Он не склонен выстраивать и организовывать большой материал, дописывать и перемонтировать эпизоды; он как бы выбрасывает игорные кости, по чьей-то прихоти складывающиеся в победную комбинацию, бурит скважину, которая либо дарует чистейшую родниковую воду, либо просто снашивает бурильную установку.
Мне не составит труда припомнить десяток превосходных рассказов писателя, почему бы не сказать – шедевров. Вот на пробу кусочек из удивительно печальной и нежной истории под названием «Стакан молока»: «А на лесной дороге она вспомнила речную свежесть, услышала запах рано отцветшей сурепки, мягкий тлен травы – тот особенный, невнятный в полдень и явственный, теплый от нагретой земли запах с лугов, который под вечер ненадолго берет силу, и оглянулась, и не узнала за слезами дорогих мест…» Весь этот рассказ о посещении не старой еще вдовой могилы погибшего на фронте мужа и странной встрече в придорожном селе восхитителен, от первого до последнего слова. Это тот редкий случай, когда прикосновение писателя к почве народной жизни подарило ему (нам всем!) чистейший ключ, поистине сказочную «живую воду».

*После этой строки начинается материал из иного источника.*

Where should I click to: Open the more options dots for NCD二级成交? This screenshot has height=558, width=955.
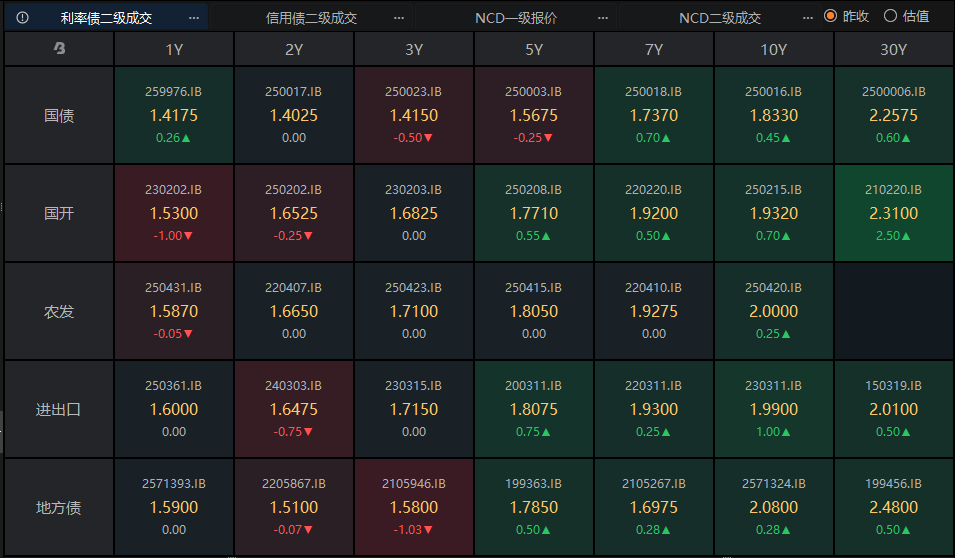click(x=808, y=18)
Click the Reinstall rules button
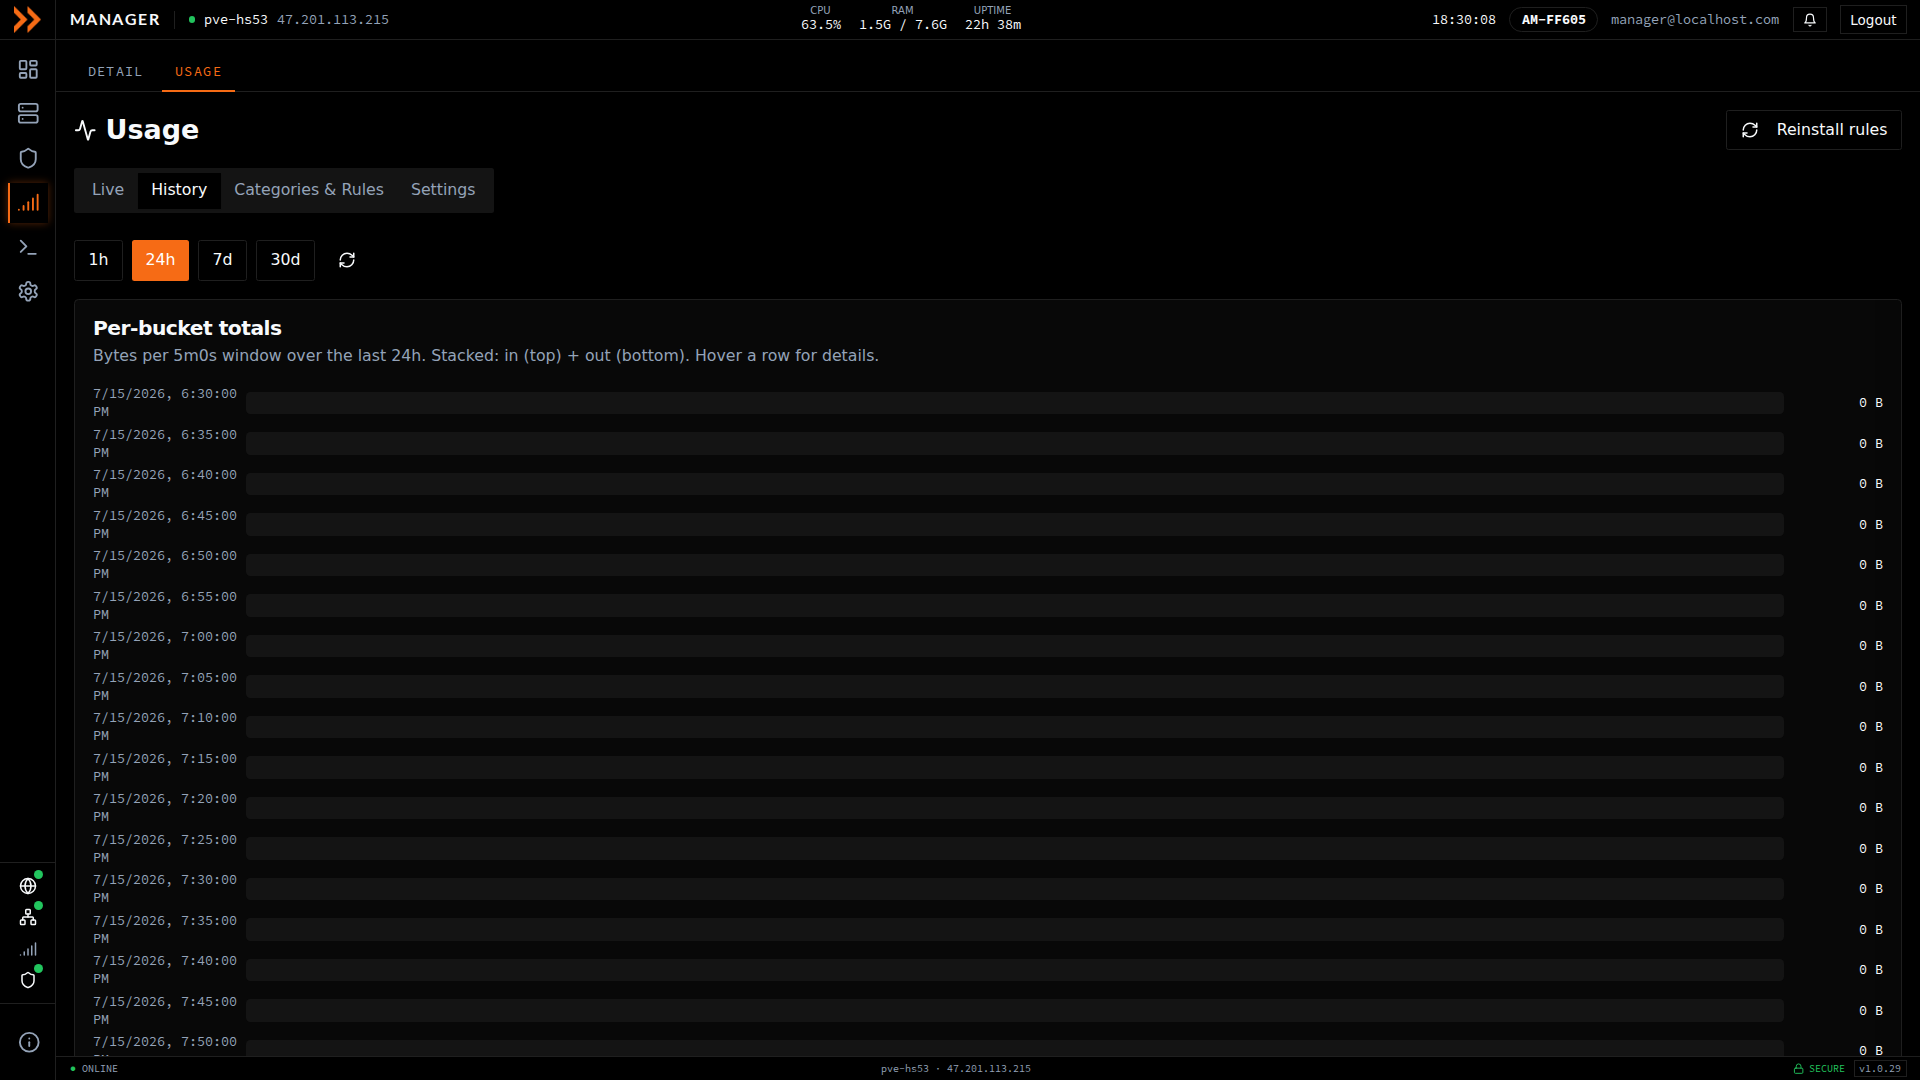This screenshot has height=1080, width=1920. (1813, 130)
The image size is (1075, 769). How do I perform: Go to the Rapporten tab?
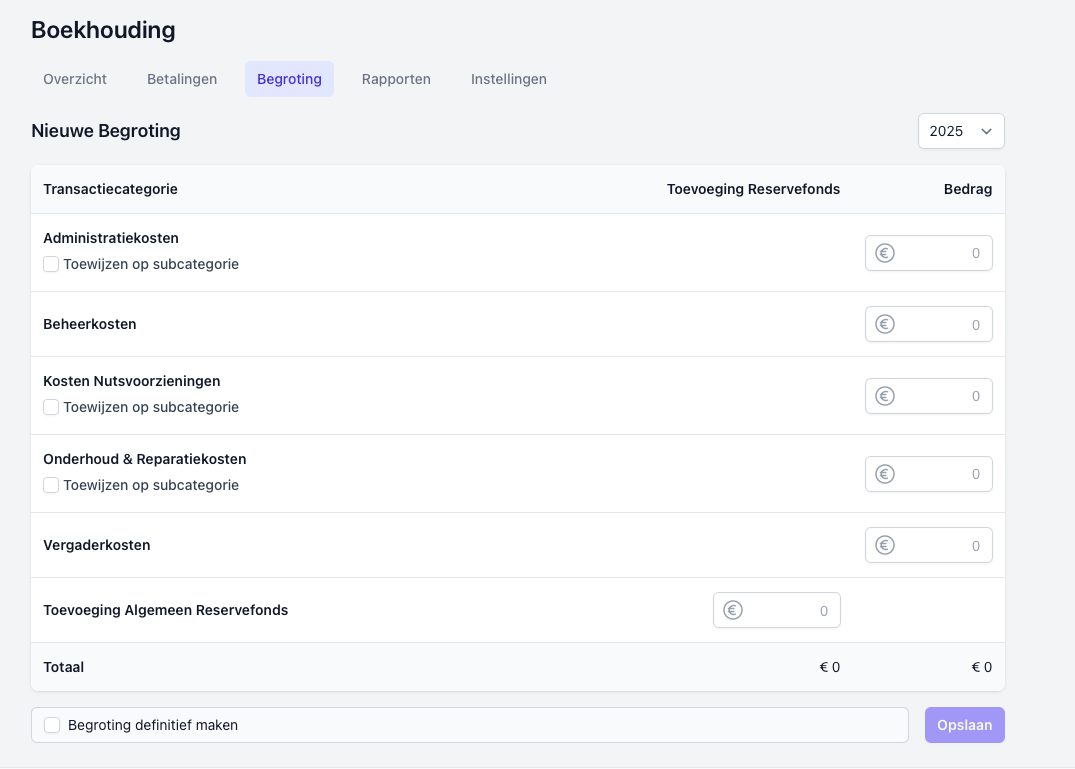[x=396, y=79]
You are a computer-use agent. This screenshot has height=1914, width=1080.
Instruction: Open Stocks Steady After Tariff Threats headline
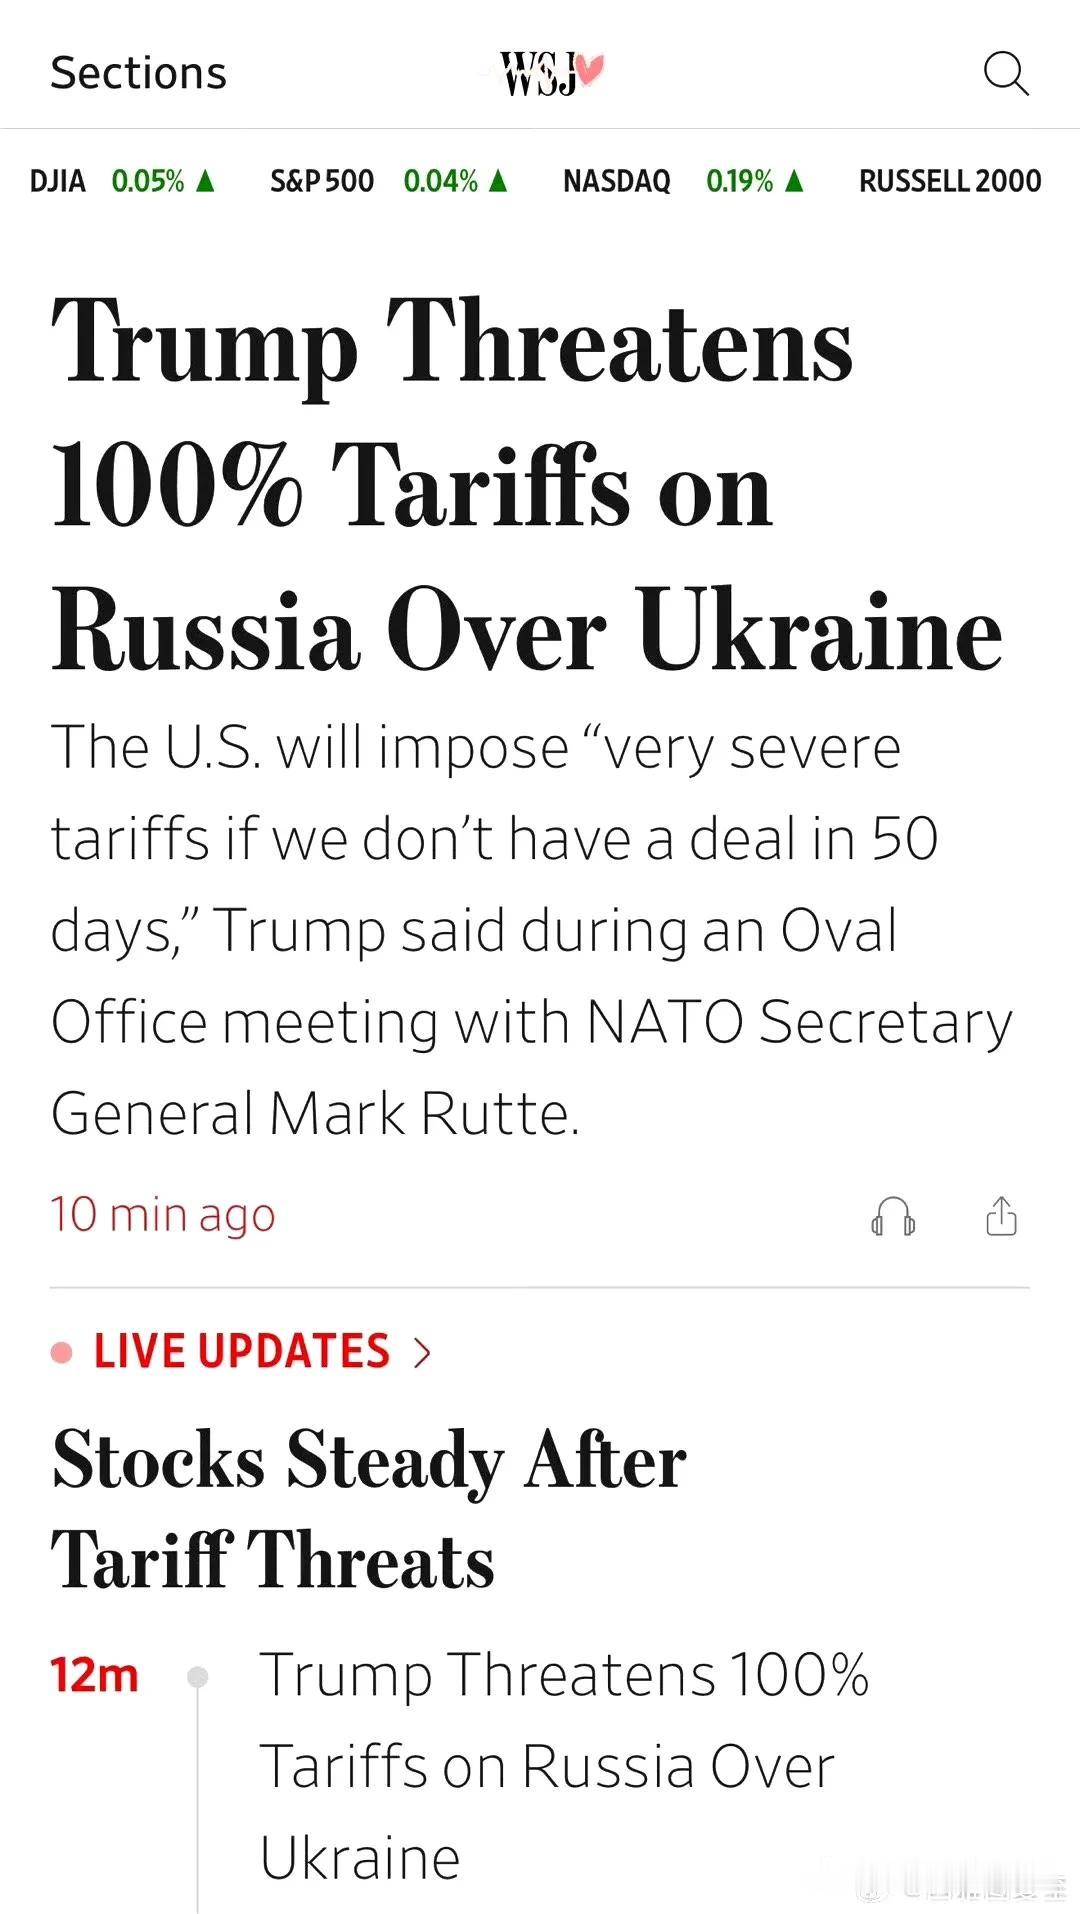point(369,1509)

Совсем по-другому хорош мрачный, угрюмый, фолкнеровский по колориту рассказ «Белый свет», с суровой и мощной сибирской фактурой, с куркульским борением собственнических страстей, жутким, неумолимым и неизбежным убийством племянника родным дядей по имени Ксенофонт. Время написания рассказа – 1962 год, когда у нас царит культ «старика Хэма», Фолкнера еще нет и в помине. Спустя десяток лет фолкнеровская фраза соблазнит и подомнет многих. Впрочем, у Ковалевича с великим американцем нету ни малейшего стилистического сходства. «Белый свет» рожден на русской почве, в русской литературной традиции. С создателем Йокнапатофской саги его сближает мощная укорененность в почве и интерес к темным сторонам человеческой психики.
Скажу еще об одном из замечательных рассказов Ковалевича. Это «Далеко, далеко за морем», рассказ об одном дне Ивана Бунина, прожитом вдали от России, близ селения Антиб. Бунин еще не стар, он полон сил, физических и творческих.
В рассказе все превосходно, по-бунински пластично и исполнено жизни: и «южная грязная теснота известняковых домов – что-то, пожалуй, крымское, гурзуфское», и аптечный йодистый запах моря в таверне; и больной старик в соломенном канотье, передвигающийся мелкими поразительно быстрыми шажками, сопровождаемый дочерью, тоже очень немолодой; и мысли о собственном творчестве: «Писал он легко, несколько даже презрительно по отношению к собственному удивлению: откуда что приходило, откуда бралась в нем жестокая ясность? А вот-таки бралась!..» После посещения таверны «в дни большой работы он сейчас же направлялся домой, не позволяя себе отвлечений. И каменной дорогой шел быстро. Вид его был нелюдим, взгляд высок и достоин, словно предстояла ему некая миссия». (Все так, все превосходно.)